Salam

It was a scene worthy of Mr. Bean. Classical music was permeating the fancy ballroom, everyone was classically (i.e. pompously) dressed, and the atmosphere bespoke opulence and sophistication. That was not the “fun” party my friend promised when she invited me. I was trying my best not to bump into someone with a drink on their hand so they won’t spill it all over their expensive designer suit or dress. As a natural “wallflower”, I was way out of my comfort zone in that extravagant gala. I scanned the guests looking for a familiar face, and there she was, our generous hostess chatting away a Henrick Larsson-lookalike (Remember Henrick Larsson, Sweden’s most popular football player in the pre-Zlatan era?) I approached her, and she introduced me to the Swedish gentleman she was talking to. The guy extended his right hand for a handshake, only to be surprised that my hand was not where he expected it to be. Yet again, I forgot that I was not in Sudan, and –with all the friendliness I could muster – touched his upper left shoulder with my right hand, the traditional Sudanese handshake. The guy was befuddled, with his hand still extended, and my hand on his shoulder, outrageously invading his personal space.
That was not my first encounter with mortifying handshake-related gaffes. A few years back, I spent several months in the beautiful (and sunny, oh god how I miss the sun!) Arabian Peninsula. People were generous, friendly and affable. One time, one of my newly-made friends introduced me to an elderly gentleman from his family. Being in Arabia for a while, I knew that the traditional greetings there include touching noses. Yes, you read it right! The tradition is for the younger person to approach the older one and to rapidly “lock” noses, once, twice or sometimes even three times. You can imagine how worried I was that my de Gaulle like nose will totally obliterate this old man’s face! Nothing happened to him, thank god, and he left with his nose intact, but a cloud of awkwardness hovered over me for the rest of the day!
I believe cultural exchange is one of the most fascinating aspects of living outside as an international student. Living in a cosmopolitan city like Stockholm means that not a day goes by that I don’t learn something new about a different culture. And I’ll let you in on a little secret: I rejoice every time I pick on one of those “cultural differences” situations, because I get to tell my friends and colleagues about how we do things back in the beautiful land I come from, which always leads to interesting and stimulating conversations.
A couple of weeks ago, on a gray, dreary Stockholm morning, I was about to enter the classroom with a frown on my face (it was an 8 am lecture, so…). From a far I could see one of my master’s colleagues hurtling towards me, with a mischievous smile on his face. When he reached me, and instead of his usual “yo, whassup” accompanied by a fist-bump, he greeted me the Sudanese way: hand-on-shoulder, followed by a firm handshake. I was astonished. It didn’t take much persuasion to get him to “spill the beans”: apparently he became acquainted with another Sudanese student who taught him about our traditional handshake, and he’s been practicing with my compatriot so he can come and surprise me. Needless to say, my frown turned upside down.

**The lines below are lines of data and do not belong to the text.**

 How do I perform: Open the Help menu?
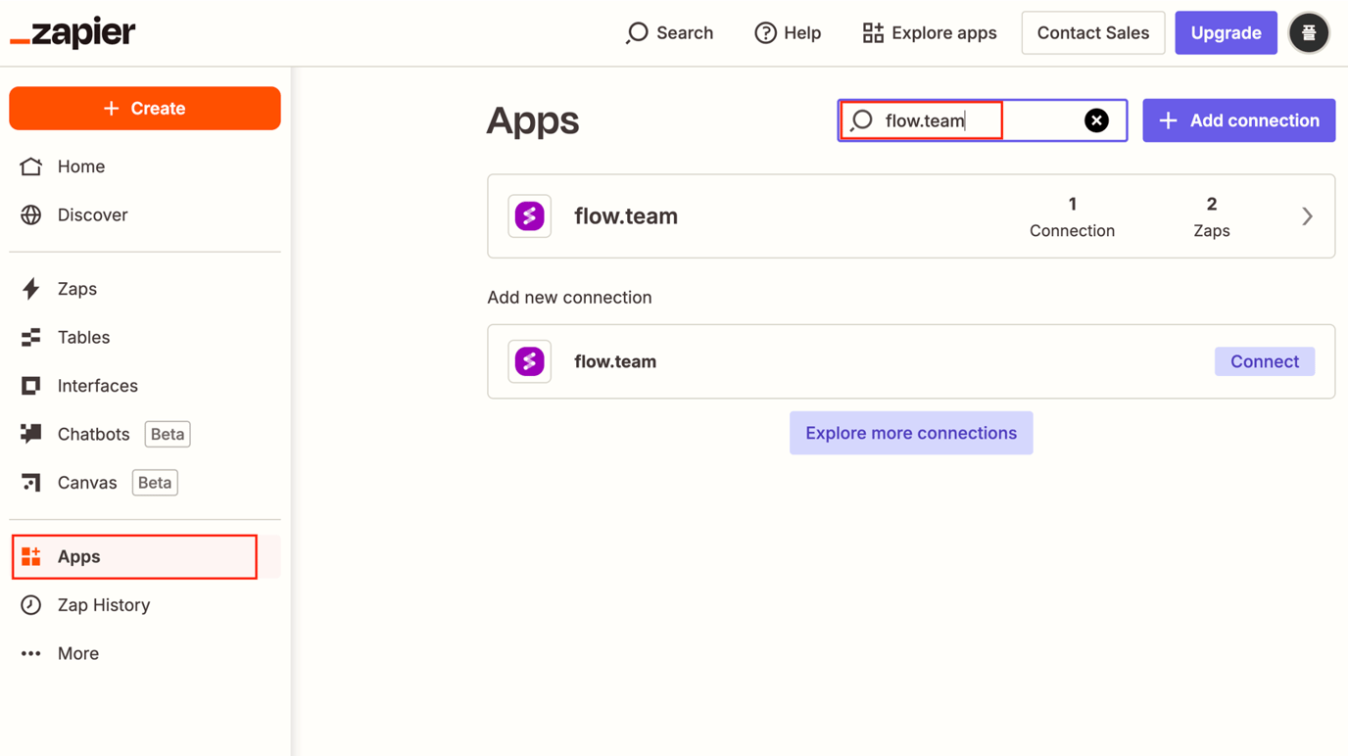[788, 32]
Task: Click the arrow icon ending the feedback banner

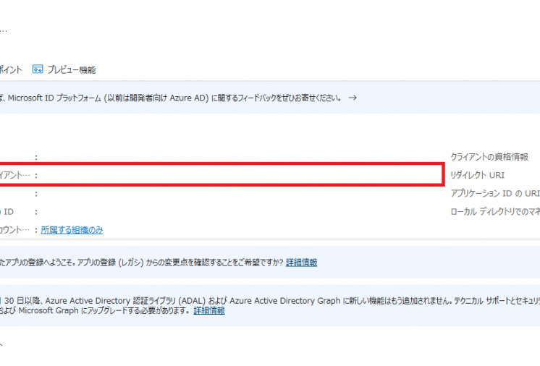Action: tap(353, 98)
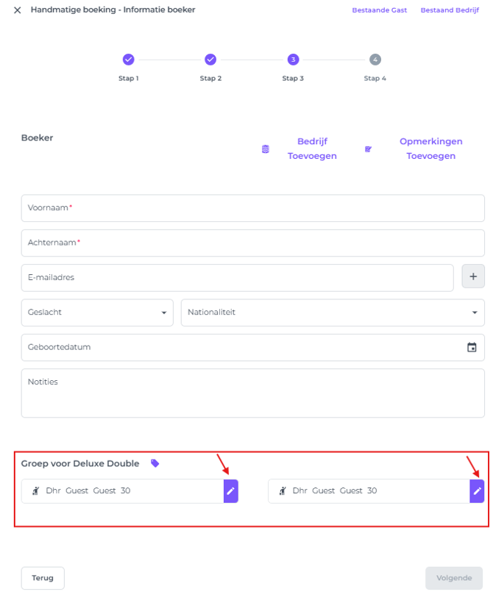Click the Terug button
This screenshot has width=493, height=600.
click(43, 578)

Photo: My friend Hassan and I, engaging in a Sudanese handshake

Ayman avatar

5 Comments

  • Amnah • 4 Dec 2014 at 2.58 am Reply

    Alsalam alaikom! I have a question for you. In one of your blogs you said you’d discuss the technicalities of the swedish institute scholarship..so can you please discuss them? Thanks in advance. 🙂

    • Ayman Idris • 4 Dec 2014 at 10.32 am Reply

      Wa3alaikum Alsalam
      thanks for paying attention 🙂 I was meaning to, in fact I wrote a whole piece on it, detailing the different aspects of a scholarship application, how to approach the motivation letter, tips for preparing your resume (CV)…etc. But after the recent developments regarding the Swedish Institute Study Scholarships program, I felt it might be a little irrelevant at the moment.

  • Angelina
    Angelina Ho • 30 Nov 2014 at 10.15 pm Reply

    Interesting to learn about the Sudanese handshake. Glad you share this!

  • Ali • 26 Nov 2014 at 5.36 pm Reply

    Cool

  • Mohamed • 26 Nov 2014 at 5.22 pm Reply

    Nice piece. I like that you brought up the Sudanese handshake. I was discussing this with some of my friends the other day and everyone seems to agree that it solves many “approaching” difficulties. Alright! It’s more than a handshake but not yet a hug.. Lagom as Swedes would say!